*** Opening of Recorded data ***

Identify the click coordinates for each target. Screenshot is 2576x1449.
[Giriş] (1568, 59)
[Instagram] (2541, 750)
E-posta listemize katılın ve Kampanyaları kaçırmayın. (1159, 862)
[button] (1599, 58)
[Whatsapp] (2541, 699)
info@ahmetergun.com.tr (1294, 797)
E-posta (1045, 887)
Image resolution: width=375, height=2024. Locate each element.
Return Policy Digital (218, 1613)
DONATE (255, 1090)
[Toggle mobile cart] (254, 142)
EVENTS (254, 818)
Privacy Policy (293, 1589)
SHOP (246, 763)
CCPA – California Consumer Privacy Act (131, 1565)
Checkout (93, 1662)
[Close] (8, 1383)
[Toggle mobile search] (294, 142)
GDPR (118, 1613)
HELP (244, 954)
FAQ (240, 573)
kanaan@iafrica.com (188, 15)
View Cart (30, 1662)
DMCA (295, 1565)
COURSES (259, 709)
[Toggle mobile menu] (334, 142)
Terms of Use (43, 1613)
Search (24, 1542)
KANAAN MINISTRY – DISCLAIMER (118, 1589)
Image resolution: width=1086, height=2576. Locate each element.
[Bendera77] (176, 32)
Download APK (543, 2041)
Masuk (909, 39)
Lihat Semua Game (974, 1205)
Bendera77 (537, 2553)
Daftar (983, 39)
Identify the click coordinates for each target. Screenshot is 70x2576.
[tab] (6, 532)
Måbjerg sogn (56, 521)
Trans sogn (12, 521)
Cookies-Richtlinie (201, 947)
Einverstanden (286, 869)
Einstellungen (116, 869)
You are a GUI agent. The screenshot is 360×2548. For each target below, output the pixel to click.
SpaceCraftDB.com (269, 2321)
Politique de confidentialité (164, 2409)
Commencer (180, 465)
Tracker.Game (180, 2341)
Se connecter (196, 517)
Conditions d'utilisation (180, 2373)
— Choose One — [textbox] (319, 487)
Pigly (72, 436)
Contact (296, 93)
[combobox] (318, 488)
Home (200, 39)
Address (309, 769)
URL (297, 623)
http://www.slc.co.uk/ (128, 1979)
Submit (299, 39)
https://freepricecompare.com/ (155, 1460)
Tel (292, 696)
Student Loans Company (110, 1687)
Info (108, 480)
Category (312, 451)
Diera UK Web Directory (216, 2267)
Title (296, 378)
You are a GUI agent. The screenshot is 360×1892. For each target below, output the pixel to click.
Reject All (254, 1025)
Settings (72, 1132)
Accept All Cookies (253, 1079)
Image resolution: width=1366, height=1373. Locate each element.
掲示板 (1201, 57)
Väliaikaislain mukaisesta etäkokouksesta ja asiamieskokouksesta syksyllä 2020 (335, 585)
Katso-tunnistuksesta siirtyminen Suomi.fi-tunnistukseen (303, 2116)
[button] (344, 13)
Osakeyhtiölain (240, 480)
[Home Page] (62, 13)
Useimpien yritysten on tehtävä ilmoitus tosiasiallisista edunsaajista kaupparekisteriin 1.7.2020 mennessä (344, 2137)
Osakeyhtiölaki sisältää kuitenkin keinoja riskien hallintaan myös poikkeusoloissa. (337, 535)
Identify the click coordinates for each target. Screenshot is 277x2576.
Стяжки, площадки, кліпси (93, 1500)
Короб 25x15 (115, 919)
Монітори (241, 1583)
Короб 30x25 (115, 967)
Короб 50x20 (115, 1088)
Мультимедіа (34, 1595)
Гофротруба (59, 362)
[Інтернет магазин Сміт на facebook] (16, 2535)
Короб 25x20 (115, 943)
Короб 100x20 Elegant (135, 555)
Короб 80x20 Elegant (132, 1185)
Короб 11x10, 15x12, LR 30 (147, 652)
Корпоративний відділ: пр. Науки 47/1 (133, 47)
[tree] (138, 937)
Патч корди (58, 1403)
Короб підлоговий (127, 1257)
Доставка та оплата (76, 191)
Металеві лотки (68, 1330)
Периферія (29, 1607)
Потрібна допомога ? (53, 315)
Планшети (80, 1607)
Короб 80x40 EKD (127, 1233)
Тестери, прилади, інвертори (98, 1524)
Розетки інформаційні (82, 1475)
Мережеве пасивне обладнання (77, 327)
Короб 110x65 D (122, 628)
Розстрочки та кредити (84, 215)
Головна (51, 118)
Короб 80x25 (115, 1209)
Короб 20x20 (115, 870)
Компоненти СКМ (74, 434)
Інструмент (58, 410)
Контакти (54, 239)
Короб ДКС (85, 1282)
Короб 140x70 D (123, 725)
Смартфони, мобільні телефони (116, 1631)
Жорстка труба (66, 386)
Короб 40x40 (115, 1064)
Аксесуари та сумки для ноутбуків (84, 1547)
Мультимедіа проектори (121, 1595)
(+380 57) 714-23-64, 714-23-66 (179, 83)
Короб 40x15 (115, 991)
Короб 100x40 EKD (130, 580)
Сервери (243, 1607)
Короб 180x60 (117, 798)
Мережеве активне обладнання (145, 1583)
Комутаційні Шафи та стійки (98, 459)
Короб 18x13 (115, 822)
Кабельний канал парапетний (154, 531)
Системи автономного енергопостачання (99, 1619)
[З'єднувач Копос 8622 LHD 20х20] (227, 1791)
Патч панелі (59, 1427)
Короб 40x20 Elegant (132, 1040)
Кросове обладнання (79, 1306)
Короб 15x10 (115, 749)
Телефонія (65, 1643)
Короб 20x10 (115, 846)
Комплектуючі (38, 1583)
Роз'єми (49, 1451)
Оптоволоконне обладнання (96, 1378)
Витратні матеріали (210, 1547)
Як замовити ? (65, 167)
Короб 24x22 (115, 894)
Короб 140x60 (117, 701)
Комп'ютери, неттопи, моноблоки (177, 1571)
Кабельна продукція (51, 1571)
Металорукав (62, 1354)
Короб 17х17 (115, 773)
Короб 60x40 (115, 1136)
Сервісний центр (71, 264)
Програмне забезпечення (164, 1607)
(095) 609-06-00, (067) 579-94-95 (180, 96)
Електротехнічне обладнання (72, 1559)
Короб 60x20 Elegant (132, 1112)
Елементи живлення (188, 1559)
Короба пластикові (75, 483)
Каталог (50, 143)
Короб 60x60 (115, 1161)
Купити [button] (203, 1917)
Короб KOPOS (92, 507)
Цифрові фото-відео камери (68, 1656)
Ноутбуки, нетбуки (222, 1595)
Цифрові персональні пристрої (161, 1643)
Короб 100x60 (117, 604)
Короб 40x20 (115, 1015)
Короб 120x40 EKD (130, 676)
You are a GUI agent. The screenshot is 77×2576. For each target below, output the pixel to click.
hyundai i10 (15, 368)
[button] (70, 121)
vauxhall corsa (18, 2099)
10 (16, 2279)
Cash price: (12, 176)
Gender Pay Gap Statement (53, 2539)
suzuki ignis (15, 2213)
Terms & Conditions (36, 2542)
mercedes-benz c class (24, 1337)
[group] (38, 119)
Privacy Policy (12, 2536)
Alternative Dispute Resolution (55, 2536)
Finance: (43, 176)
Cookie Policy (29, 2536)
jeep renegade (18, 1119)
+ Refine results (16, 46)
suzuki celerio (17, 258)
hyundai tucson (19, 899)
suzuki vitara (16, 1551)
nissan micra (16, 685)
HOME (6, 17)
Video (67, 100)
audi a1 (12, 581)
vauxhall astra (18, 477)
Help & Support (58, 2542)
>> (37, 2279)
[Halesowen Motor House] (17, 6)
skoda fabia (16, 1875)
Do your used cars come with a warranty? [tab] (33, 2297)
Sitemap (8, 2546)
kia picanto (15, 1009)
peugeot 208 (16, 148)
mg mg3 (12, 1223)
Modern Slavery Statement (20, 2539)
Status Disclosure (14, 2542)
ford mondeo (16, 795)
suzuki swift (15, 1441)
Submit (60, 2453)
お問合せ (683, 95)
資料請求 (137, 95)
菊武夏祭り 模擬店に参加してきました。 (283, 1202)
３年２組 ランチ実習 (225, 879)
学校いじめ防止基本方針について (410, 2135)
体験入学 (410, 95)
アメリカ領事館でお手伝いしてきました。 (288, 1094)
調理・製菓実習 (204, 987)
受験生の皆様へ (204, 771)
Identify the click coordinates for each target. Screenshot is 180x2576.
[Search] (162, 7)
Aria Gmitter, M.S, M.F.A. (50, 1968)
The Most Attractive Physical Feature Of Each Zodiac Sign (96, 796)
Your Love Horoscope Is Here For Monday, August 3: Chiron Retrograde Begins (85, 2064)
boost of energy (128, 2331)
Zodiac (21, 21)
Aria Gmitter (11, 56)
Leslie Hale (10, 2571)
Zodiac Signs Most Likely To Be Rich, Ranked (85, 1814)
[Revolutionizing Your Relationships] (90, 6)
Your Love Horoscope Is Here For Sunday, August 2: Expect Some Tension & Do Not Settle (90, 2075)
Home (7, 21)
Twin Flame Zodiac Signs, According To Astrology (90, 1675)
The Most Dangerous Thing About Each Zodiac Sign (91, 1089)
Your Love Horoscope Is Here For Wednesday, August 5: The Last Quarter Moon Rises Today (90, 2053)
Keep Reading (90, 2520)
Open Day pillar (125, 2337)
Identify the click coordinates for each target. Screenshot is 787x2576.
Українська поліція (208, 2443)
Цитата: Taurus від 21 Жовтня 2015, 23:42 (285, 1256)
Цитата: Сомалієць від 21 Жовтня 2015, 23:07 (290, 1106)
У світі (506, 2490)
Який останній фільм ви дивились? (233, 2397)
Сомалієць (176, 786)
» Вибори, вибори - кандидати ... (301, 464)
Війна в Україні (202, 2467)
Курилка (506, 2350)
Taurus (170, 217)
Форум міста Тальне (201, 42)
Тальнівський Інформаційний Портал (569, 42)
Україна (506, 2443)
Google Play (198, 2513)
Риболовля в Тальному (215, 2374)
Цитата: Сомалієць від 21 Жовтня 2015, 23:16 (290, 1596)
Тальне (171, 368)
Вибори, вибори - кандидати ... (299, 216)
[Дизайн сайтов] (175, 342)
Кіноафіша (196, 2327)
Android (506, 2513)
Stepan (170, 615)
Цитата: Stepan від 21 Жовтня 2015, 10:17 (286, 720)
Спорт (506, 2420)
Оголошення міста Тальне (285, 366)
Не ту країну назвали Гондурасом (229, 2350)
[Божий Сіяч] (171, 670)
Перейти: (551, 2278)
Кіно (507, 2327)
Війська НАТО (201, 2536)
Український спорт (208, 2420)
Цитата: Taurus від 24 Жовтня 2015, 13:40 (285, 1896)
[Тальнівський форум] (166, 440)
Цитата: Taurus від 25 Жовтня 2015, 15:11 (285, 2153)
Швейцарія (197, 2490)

*** Close of Recorded data ***

» **Problem to solve**
The output must consist solely of the lines from the one containing "Кіно (507, 2327)" through the end of the listing, unaltered.

» **Written response**
Кіно (507, 2327)
Війська НАТО (201, 2536)
Український спорт (208, 2420)
Цитата: Taurus від 24 Жовтня 2015, 13:40 (285, 1896)
[Тальнівський форум] (166, 440)
Цитата: Taurus від 25 Жовтня 2015, 15:11 (285, 2153)
Швейцарія (197, 2490)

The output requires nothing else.